Le 21 mars est la journée mondiale des forêts. Le gouvernement proclame à tout va ses grandes ambitions écologiques en la matière. De leur côté, les agents de l’Office national des forêts réclament… l’application de la loi et les moyens de travailler ! Encore une fois, c’est en interrogeant les travailleurs qu’on mesure le fossé entre les grands discours gouvernementaux et la sombre réalité.
Depuis 2014, un dispositif de cessation anticipée d’activité est garanti par loi.
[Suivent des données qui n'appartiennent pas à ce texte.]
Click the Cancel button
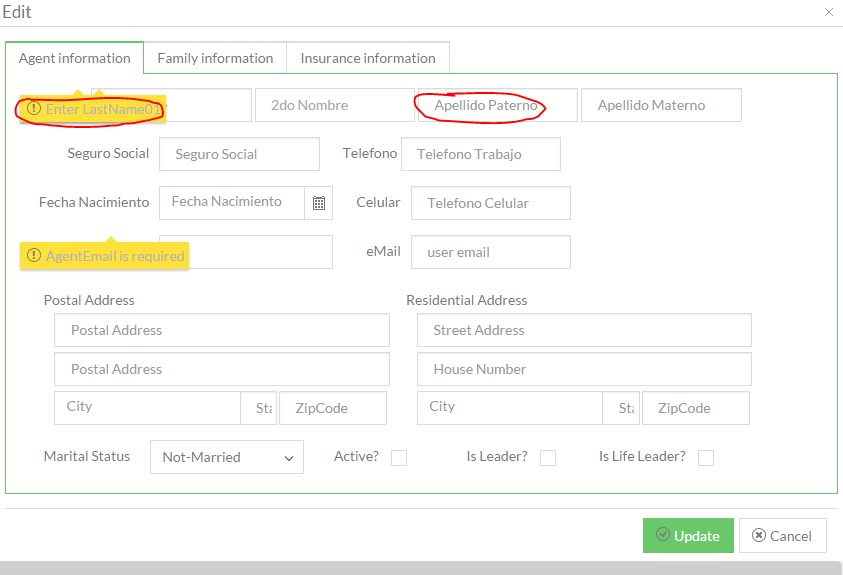The image size is (843, 575). [782, 536]
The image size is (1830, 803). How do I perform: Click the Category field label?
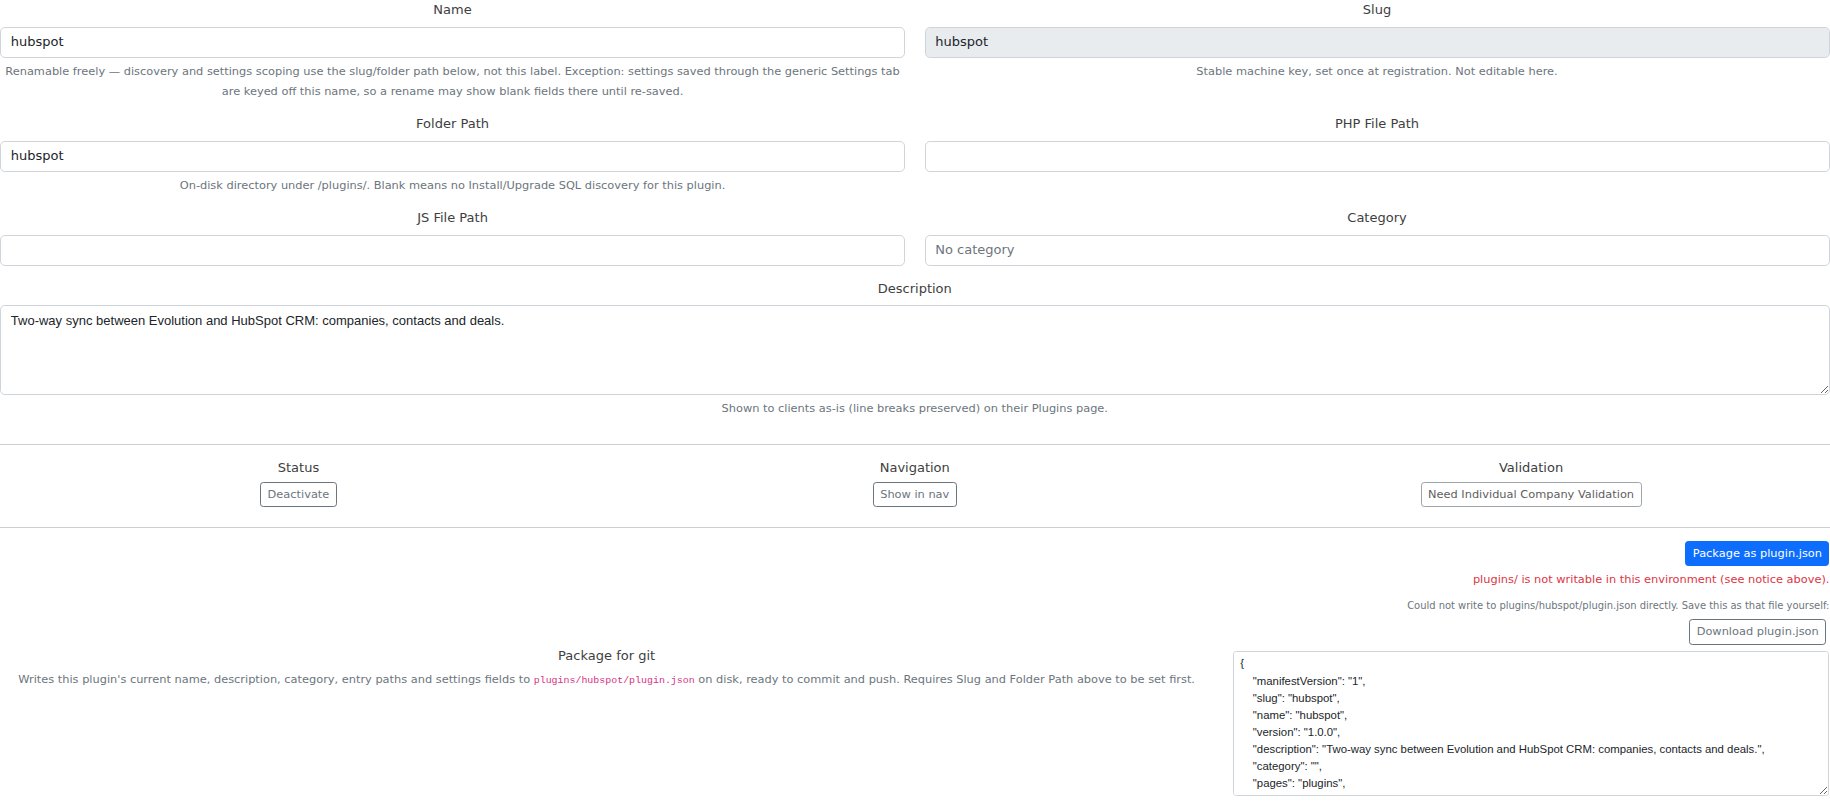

Il permet aux ouvriers forestiers de l’Office national des forêts de cesser totalement leur activité à 55 ans à la condition de justifier d’un minimum de vingt années d’ancienneté. Entre janvier 2017 et fin janvier 2021, il a bénéficié à 438 ouvriers forestiers. Ce dispositif répond à la très grande pénibilité de leur métier. En effet, l’espérance de vie moyenne des salariés exerçant des travaux en forêt est très inférieure à celle du reste de la population. Du fait de nombreux accidents du travail souvent mortels, celle d’un bûcheron est actuellement de 57 ans. Mais l’âge moyen de leur inaptitude est de 52,5 ans. Cela signifie que nombre d’entre eux n’atteignent même pas l’âge requis pour bénéficier d’une cessation anticipée d’activité. On mesure donc à quel point ce dispositif, même s’il peut être amélioré, est un enjeu vital.
Or, le conseil d’administration de l’Office national des forêts a décidé de s’en passer. Il a acté dans son budget le non-renouvellement du dispositif au-delà du 31 janvier 2021. Cette décision s’inscrit dans la droite ligne de la cure d’austérité imposée à ce service public. Le bilan est désastreux : 40% des effectifs ont déjà été supprimés en 30 ans. Le malaise est grave et profond : entre 2005 et 2020, 51 personnes ont mis fin à leurs jours. Ce taux est deux fois plus élevé que dans le reste de la population.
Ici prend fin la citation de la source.